On 12:54 Mon 02 Jan , Trond Trosterud wrote:
There are two Sámi projects, http://divvun.no and http:// giellatekno.uit.no. Both are open source, GPL, both will make everything available. We just don't think things are ready enough to just put up a download link, but interested parties may get copies of source code already now.
I see - I'd definitely like to see what you have so far.
And I understand about the Xerox stuff. There's a similar situation for Irish - a morphological analyzer was developed at the Irish Linguistics Institute (ITÉ) with the Xerox tools. I developed a separate, completely open source version to use for my grammar checking stuff.
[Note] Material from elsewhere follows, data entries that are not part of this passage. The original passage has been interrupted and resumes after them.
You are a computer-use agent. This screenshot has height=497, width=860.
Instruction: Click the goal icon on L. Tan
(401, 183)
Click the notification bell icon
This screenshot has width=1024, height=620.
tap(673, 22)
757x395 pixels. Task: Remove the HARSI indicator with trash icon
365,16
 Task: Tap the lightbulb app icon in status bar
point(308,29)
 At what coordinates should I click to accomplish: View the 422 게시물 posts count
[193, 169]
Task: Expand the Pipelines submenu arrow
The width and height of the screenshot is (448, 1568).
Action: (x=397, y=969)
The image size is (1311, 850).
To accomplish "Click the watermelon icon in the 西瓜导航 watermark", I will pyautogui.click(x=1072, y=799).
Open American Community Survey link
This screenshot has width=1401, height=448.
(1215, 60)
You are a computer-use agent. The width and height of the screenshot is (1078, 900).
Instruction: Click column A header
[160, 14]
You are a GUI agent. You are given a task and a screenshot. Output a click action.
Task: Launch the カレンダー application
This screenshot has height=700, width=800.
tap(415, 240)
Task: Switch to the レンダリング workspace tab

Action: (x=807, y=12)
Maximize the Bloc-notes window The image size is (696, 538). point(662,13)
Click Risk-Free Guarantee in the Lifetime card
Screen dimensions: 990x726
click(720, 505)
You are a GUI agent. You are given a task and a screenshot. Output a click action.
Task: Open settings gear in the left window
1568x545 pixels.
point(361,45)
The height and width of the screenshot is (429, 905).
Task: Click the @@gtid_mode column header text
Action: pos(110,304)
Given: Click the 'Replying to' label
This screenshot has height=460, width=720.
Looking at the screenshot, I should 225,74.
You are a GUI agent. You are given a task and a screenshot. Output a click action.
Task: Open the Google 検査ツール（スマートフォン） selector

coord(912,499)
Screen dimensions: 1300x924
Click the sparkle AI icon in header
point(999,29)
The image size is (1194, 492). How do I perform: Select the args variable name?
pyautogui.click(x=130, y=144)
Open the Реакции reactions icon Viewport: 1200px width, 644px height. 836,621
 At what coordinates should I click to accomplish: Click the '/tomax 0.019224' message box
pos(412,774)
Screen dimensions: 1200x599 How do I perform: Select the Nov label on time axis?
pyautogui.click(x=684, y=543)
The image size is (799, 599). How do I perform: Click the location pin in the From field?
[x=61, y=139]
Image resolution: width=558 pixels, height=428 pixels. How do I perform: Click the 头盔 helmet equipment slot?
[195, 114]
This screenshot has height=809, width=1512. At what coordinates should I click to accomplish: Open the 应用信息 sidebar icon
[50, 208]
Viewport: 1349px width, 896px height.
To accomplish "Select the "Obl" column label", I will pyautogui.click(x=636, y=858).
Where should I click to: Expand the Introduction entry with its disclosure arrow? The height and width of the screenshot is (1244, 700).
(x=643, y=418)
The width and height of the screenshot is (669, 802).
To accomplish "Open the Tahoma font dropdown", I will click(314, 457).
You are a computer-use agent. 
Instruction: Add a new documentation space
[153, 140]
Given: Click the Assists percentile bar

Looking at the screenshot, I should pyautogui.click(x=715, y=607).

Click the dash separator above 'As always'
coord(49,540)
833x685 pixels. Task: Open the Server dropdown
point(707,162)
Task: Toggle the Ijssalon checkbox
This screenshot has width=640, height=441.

So as long as you make the Sámi transducer sources available freely, I'm satisfied (and I'll be excited to look at what you've done since I have a particular interest in morphology).
As is clear from the above, the Sámi projects do not work like that. We have a transducer with a lexicon and a morphological component. We also have corpora from which it is possible to make list of wordforms (not words, i.e., not lemmas, and also not full paradigms). So on this point some elaboration on what you mean is probably needed.
My code is designed to work with an existing Xspell package (even if it amounts to a simple word list with no affix file, which is how most languages start out). So for me to offer any non-trivial help I'd have to work your transducer into my system, which mightn't be too hard if you're interested.
What we would like to get access to is the text corpus you have gathered from the web, but I take it that my collegue Børre will return to you on that issue.
OK, well just sending you raw data is the easiest thing for me! Let me know.
Best Kevin